ARINÇ: 184'Ü BULURSAM AÇARIM Kulislerde TBMM Başkanı Arınç'ın, takdir yetkisini kullanarak yoklama istemeyecebileceği, böylece muhalefetin 367 tezinin hayata geçirilmesine engel olabileceği konuşuluyor.
Ancak Arınç, tartışmayla ilgili kesin görüşünü, Kanadoğlu'nun açıklamasının hemen ardından "184'ü bulunca toplantıyı açarım, oylamaya başlarım, oylamada 367'yi ararım" şeklinde dile getirmiş, izleyeceği tavrı belli etmişti.
AKP: 184 YETER AKP'de de, 367 şartının "zorlama" olduğu görüşü dile getirilerek, Anayasa'nın 96. maddesine göndermede bulunuluyor ve "üye tam sayısının üçte birine" denk gelen 184 rakamının yeterli olacağı savunuluyor. AKP, 367 rakamının aranmaması tezine örnek olarak Turgut Özal'ın cumhurbaşkanlığına seçilmesi sürecini gösteriyor. Özal'ın seçildiği dönemde TBMM'de 450 milletvekili bulunuyordu, oylamaya 285 milletvekili katılmış, Özal 263 oyla cumhurbaşkanı seçilmişti. CHP ise, Özal'ın örnek gösterilmesine "kötü misal emsal olmaz" diyerek karşı çıkıyor.
AKP'de, 367 şartı ile ilgili olarak "Anayasa Mahkemesi'nden CHP'nin tezi doğrultusunda karar çıkmayacağı ve sürecin normal işleyeceği" görüşü de dile getiriliyor.

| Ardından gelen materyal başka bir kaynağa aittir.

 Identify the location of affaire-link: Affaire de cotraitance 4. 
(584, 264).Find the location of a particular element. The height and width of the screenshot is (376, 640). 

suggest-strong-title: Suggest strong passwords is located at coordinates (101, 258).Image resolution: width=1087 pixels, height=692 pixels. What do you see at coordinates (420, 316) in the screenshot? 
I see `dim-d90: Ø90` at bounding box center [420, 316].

CHP, CİNDORUK'UN İDDİASINI DA DEĞERLENDİRİYOR CHP, TBMM eski Başkanı Hüsamettin Cindoruk'un, Erdoğan'ın "Yargıtay'dan kesinleşmiş 10 aylık mahkumiyet kararını dayanak göstererek, konunun CHP tarafından Anayasa Mahkemesi'ne götürebileceğine" işaret etmesini de değerlendiriyor.

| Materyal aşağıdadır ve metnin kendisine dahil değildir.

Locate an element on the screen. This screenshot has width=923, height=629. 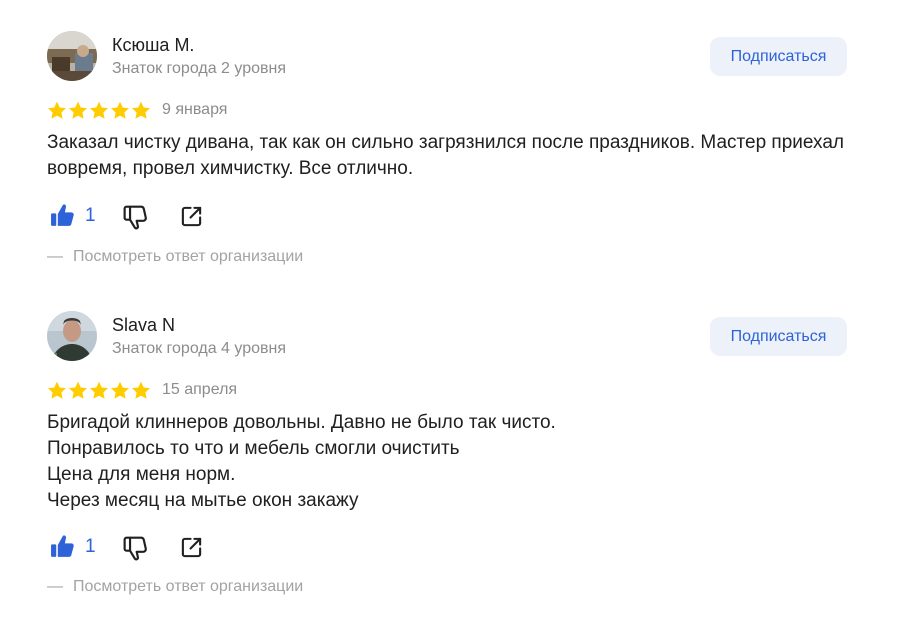
author-level: Знаток города 2 уровня is located at coordinates (200, 68).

Cindoruk, Yüksek Seçim Kurulu'nun (YSK), "sözkonusu mahkumiyet kararının Erdoğan'ın milletvekili olmasına engel teşkil etmediği" yönündeki kararının, "kamu hukukunu bağlayıcı niteliği bulunmadığını" savundu. Cindoruk, Yargıtay'ın kararındaki "laiklik, rejim, cumhuriyet karşıtlığı" tespitine dikkat çekerken, Anayasa Mahkemesi'nin bu kararın "Erdoğan'ın milletvekili ve dolayısıyla cumhurbaşkanı seçilme yeterliliğinin önünde engel olup olmayacağı" yönünden incelemesinin yerinde olacağını savunuyor.
CHP, ÜÇ ANAYASAYI İNCELEDİ Bu süreçler AKP lehine işlese ve Erdoğan cumhurbaşkanı seçilse de, CHP, yine anayasaya dayanarak "son stratejisini" harekete geçirecek.

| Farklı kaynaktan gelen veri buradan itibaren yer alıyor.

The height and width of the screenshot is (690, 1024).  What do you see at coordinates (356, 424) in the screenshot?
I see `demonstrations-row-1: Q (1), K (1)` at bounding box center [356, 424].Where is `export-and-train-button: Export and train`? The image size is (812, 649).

1924, 1961 ve 1982 anayasalarını ayrıntılı olarak ele alan CHP'nin incelemelerine göre, 1924 Anayasası'nda "cumhurbaşkanlığı makamı, sorumsuzluğun yanı sıra milletvekilliği dokunulmazlığını" da içeriyor. Bu durum, cumhurbaşkanı seçilmeden önceki dönemi de dokunulmazlık kapsamına sokuyor.
Ancak 1961 ve 1982 anayasalarında 1924 anayasasındakine benzer "ikinci zırh" bulunmuyor. CHP'ye göre, "mevcut anayasada, cumhurbaşkanı sorumsuzluğu, kişinin cumhurbaşkanı seçildiği tarihten itibaren ileriye dönük olarak" başlıyor. Bu nedenle CHP, Erdoğan, Çankaya Köşkü'ne çıksa dahi, İstanbul Büyükşehir Belediye Başkanlığı dönemine ilişkin başta "kalpazanlık" olmak üzere hakkındaki suçlamalar nedeniyle Akbil davası sanıkları arasında yer almasını yeni Meclis'in gündemine getirme kararlılığında. CHP, Erdoğan'ın cumhurbaşkanı olsa da yargılanabileceği üzerinde duruyor ancak bu stratejinin de uygulamaya konması, yeni Meclis'teki sandalye dağılımına bağlı gözüküyor.